What you have to do
Retype the records that begin with the line containing "983x501 pixels." and end with the line containing "tap(535, 158)", including both of those lines, and reproduce nothing else.

Dataset content
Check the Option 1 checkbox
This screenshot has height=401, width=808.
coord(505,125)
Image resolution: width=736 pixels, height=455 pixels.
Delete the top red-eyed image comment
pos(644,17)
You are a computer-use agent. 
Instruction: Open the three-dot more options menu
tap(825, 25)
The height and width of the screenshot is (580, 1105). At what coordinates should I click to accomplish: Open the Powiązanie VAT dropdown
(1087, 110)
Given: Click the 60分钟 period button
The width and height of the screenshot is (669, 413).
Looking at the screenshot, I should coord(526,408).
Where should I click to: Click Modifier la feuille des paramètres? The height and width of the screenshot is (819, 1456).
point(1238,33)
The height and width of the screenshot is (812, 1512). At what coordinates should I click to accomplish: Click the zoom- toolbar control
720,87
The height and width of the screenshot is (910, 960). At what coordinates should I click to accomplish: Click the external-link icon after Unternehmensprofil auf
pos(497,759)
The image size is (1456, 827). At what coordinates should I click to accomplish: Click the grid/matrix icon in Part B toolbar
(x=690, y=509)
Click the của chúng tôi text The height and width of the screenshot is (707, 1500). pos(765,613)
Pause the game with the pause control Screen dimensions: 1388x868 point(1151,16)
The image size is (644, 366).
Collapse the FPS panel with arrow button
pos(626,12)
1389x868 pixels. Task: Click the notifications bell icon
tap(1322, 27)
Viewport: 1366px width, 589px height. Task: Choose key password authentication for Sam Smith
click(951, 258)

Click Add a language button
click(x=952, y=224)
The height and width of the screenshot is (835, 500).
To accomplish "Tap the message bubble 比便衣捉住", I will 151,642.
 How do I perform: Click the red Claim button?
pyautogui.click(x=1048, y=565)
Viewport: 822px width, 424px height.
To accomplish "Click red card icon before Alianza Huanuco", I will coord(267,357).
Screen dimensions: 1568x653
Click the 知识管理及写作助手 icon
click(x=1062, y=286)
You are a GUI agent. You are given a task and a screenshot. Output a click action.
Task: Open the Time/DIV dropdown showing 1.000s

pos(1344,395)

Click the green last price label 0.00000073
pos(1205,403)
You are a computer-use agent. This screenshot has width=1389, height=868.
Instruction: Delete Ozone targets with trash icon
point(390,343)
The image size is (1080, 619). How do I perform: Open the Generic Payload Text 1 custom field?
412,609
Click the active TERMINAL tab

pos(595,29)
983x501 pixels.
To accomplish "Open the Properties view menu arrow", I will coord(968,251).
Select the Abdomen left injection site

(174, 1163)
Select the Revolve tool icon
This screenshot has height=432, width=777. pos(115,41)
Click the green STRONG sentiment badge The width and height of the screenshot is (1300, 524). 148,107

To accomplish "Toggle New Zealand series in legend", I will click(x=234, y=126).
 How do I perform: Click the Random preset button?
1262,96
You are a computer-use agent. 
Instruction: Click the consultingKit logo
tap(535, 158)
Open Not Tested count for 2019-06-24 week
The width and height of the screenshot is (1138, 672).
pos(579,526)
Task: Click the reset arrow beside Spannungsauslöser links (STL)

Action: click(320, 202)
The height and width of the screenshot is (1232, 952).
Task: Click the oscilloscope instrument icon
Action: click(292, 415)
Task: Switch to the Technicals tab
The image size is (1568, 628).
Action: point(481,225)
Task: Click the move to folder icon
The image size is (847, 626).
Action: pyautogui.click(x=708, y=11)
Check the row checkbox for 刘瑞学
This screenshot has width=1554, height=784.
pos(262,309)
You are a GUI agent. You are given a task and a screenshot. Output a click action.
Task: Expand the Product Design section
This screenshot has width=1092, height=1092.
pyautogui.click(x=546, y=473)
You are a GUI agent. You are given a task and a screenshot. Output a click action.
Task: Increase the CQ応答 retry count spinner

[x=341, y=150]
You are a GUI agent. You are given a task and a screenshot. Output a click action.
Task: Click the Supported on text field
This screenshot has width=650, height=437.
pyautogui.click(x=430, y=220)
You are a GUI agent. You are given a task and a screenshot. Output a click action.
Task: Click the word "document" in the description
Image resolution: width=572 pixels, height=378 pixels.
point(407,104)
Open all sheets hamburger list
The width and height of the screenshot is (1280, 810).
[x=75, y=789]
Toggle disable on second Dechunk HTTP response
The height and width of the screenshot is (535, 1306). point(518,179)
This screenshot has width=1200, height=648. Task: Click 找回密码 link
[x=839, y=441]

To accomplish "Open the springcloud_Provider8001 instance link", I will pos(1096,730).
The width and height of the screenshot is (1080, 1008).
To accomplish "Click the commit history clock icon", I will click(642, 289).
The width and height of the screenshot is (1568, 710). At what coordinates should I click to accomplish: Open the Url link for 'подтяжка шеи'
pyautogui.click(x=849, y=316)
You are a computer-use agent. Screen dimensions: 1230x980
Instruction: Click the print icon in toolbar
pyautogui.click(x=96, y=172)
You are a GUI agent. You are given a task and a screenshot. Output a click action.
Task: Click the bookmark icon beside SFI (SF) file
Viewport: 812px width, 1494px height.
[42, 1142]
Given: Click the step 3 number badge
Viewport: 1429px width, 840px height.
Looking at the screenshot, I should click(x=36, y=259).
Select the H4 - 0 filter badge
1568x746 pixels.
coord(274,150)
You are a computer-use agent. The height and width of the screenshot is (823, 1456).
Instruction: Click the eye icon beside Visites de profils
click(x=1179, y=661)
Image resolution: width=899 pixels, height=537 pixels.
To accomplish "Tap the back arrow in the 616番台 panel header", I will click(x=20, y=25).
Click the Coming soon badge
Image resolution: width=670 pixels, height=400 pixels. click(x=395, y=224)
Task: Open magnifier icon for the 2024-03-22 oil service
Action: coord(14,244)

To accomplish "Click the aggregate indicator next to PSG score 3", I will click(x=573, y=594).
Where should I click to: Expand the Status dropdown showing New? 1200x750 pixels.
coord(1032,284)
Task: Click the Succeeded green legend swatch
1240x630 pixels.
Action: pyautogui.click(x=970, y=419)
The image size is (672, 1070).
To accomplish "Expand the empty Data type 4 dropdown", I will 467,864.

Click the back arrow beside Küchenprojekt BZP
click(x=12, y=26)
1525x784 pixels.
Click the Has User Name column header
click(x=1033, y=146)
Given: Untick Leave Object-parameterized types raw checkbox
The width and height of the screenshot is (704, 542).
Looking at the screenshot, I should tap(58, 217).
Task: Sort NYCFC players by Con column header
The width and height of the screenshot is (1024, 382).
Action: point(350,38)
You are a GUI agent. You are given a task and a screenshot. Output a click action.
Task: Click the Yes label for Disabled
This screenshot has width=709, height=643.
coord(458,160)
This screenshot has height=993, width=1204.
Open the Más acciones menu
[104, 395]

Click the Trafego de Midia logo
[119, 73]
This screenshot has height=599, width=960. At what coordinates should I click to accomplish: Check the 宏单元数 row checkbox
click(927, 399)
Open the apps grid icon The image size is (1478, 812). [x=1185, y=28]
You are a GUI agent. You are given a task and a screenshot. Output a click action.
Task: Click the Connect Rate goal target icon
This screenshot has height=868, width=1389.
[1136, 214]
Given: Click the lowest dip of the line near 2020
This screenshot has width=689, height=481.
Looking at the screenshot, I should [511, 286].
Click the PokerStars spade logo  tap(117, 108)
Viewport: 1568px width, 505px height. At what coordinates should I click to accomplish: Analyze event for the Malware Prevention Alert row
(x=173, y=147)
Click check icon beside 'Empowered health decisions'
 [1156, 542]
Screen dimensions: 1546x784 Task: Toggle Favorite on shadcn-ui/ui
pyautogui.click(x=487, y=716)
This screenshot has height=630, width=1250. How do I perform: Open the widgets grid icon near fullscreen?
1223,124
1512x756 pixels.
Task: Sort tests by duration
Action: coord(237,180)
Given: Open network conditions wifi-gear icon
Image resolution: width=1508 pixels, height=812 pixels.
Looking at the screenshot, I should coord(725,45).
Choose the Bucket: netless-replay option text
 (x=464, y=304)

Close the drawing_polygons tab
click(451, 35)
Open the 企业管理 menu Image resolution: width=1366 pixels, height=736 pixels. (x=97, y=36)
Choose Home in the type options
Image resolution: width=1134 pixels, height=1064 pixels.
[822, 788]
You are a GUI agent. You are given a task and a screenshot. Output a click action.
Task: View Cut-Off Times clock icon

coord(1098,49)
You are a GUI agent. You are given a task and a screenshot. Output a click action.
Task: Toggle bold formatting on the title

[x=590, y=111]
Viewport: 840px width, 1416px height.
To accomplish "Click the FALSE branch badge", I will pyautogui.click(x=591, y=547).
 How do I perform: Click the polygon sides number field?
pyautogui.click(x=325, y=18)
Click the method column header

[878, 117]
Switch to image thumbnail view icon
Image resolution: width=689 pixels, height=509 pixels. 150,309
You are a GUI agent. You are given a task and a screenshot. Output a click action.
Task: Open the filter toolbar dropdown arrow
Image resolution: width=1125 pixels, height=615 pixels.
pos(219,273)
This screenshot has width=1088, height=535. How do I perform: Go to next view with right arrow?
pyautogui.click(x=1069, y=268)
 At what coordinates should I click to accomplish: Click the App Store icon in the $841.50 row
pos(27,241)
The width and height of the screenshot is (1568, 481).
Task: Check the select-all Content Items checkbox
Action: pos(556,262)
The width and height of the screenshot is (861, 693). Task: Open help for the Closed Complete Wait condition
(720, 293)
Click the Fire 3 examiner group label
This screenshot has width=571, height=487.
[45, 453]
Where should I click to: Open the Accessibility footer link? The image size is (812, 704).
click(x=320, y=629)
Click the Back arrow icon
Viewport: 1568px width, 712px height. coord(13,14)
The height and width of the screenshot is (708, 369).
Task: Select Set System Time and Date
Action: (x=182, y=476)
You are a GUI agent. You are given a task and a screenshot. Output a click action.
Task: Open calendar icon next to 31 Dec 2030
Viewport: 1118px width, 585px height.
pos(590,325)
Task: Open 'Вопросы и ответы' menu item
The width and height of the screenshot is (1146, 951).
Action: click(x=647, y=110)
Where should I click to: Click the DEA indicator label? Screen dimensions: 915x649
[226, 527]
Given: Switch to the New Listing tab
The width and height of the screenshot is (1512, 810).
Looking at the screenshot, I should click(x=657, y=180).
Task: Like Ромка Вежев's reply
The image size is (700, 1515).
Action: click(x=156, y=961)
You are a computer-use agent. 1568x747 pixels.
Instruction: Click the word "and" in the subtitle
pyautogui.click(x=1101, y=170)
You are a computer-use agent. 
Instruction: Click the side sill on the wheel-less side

Exercise answer
983x501 pixels.
To accomplish "Open the Properties view menu arrow", I will coord(968,251).
Select the Abdomen left injection site

(174, 1163)
Select the Revolve tool icon
This screenshot has height=432, width=777. pos(115,41)
Click the green STRONG sentiment badge The width and height of the screenshot is (1300, 524). 148,107

To accomplish "Toggle New Zealand series in legend", I will click(x=234, y=126).
 How do I perform: Click the Random preset button?
1262,96
You are a computer-use agent. 
Instruction: Click the consultingKit logo
tap(535, 158)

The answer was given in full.